Talking to Dawn here on Wednesday, Mr Sharif said he had set up a panel headed by Ghous Ali Shah to contact reputed judges and lawyers all over the world in this connection.

This conference, he said, would be held on the lines organised by the first PPP government in 1989 to revisit the verdict against former prime minister Zulfikar Ali Bhutto by Pakistan’s Supreme Court.

The verdict of the 1989 international judicial conference which was attended by retired judges of international fame and reputed lawyers was: Mr Bhutto’s was a judicial murder.

“You see I was held guilty of a crime by a court of Musharraf when in actual fact no crime was committed,” said Mr Sharif.

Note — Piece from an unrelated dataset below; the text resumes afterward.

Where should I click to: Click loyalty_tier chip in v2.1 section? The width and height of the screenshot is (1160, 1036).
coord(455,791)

Elaborating, he said, the prime minister of Pakistan had the powers to dismiss a Chief of Army Staff and it was within the competence of any relevant PIA officer to direct the pilot of any PIA carrier to land at an alternative landing strip.

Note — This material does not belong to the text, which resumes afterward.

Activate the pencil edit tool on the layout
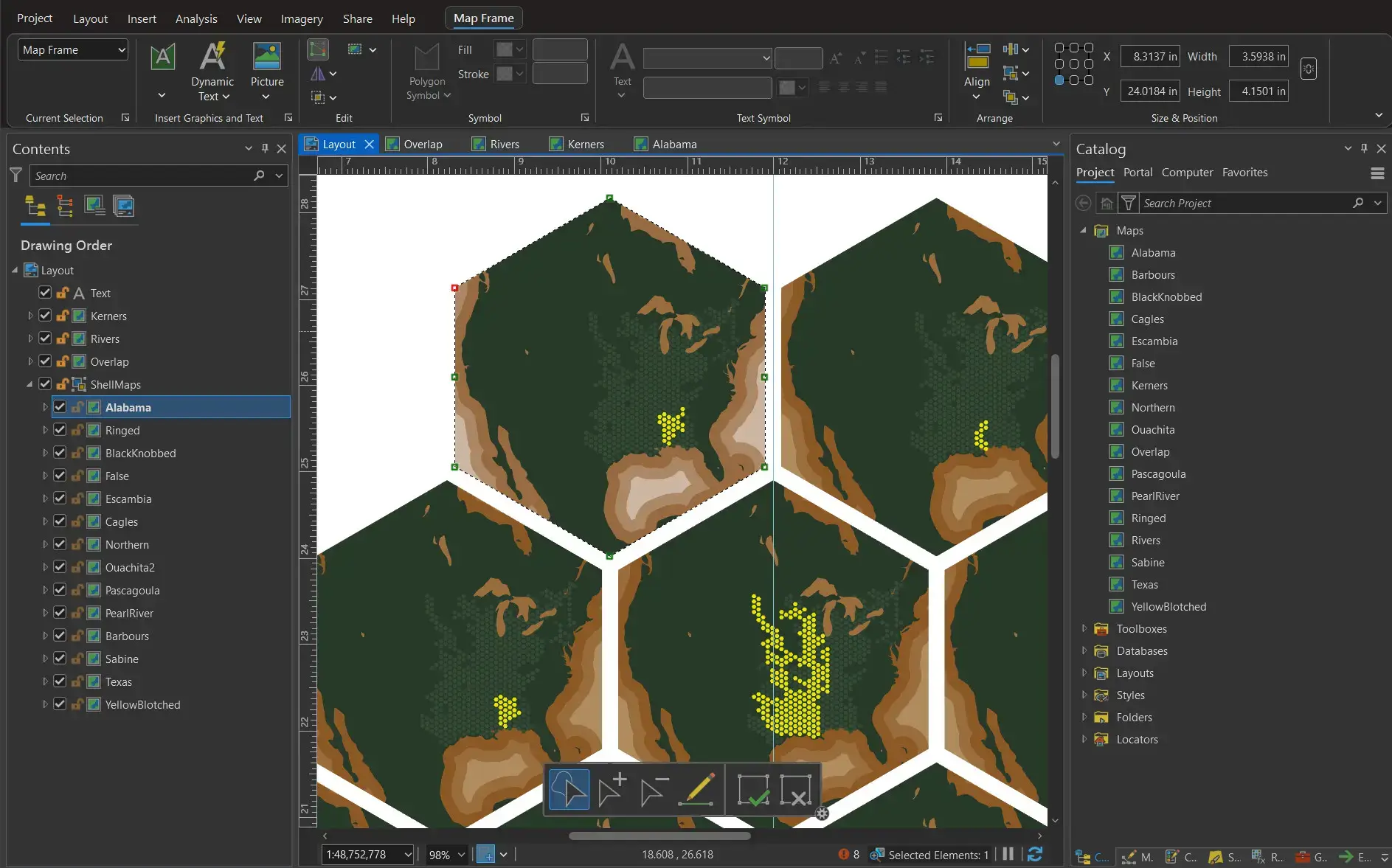1392x868 pixels. click(697, 789)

“So, where was the crime? I had the powers to dismiss Musharraf and the relevant PIA officer was competent enough under the rules to order the plane carrying Musharraf to land at an alternative landing strip. If any hijacking had taken place, it was committed by Musharraf who had taken over the command of the plane and had ordered the pilot to delay the landing until he was certain that the coup makers had successfully countermanded my orders. It was he who had put the lives of the passengers in danger by delaying the landing until the plane was almost out of fuel,” he said.

Earlier, speaking to the media he reiterated his demand that the government should fulfil at least three of the promises made under the Charter of Democracy.

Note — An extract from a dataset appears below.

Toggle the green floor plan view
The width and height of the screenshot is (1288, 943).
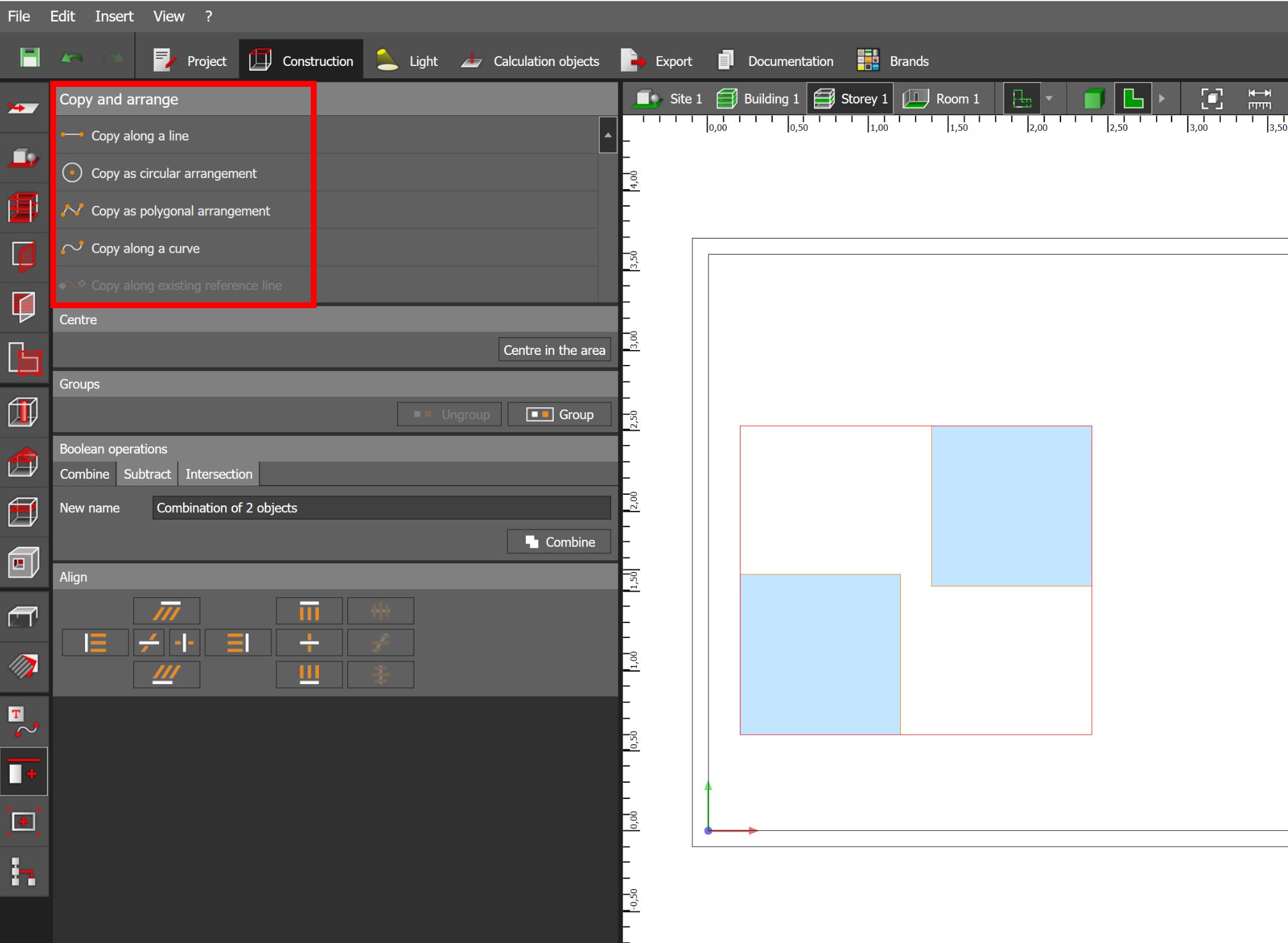point(1133,99)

“It should immediately restore Chief Justice Iftikhar Chaudhry, declare all November 3, 2007, actions of Musharraf as illegal and do away with the 17th amendment,” Mr Sharif said.

He said his party would not do anything to destabilise the government but in case things were allowed to drift ‘in this manner’ there was the danger that extra-constitutional elements would find the situation ripe for exploitation.

He said Pakistan was facing big problems at the moment and it would be well nigh impossible for one party or two parties to successfully tackle these problems. “We need to mobilise the entire nation for this task.”

He claimed that nothing had changed since the formation of the new government which had come into being after “such a long struggle against a dictator and his way of rule”.

“We are still struggling for the same things for which we had struggled during Musharraf’s rule. What kind of a macabre joke is this?”

Answering a question asked by an Indian journalist he said under the parliamentary system it was the prime minister who ran the show “and we have a parliamentary system in Pakistan”.

Replying to another question he said he believed the Pakistan government was making sincere efforts to unearth the Mumbai plot and its perpetrators, “I have stated again and again that it is in the interest of Pakistan and the region that we do this in the most transparent manner and do it so that even India should express its confidence in our findings.”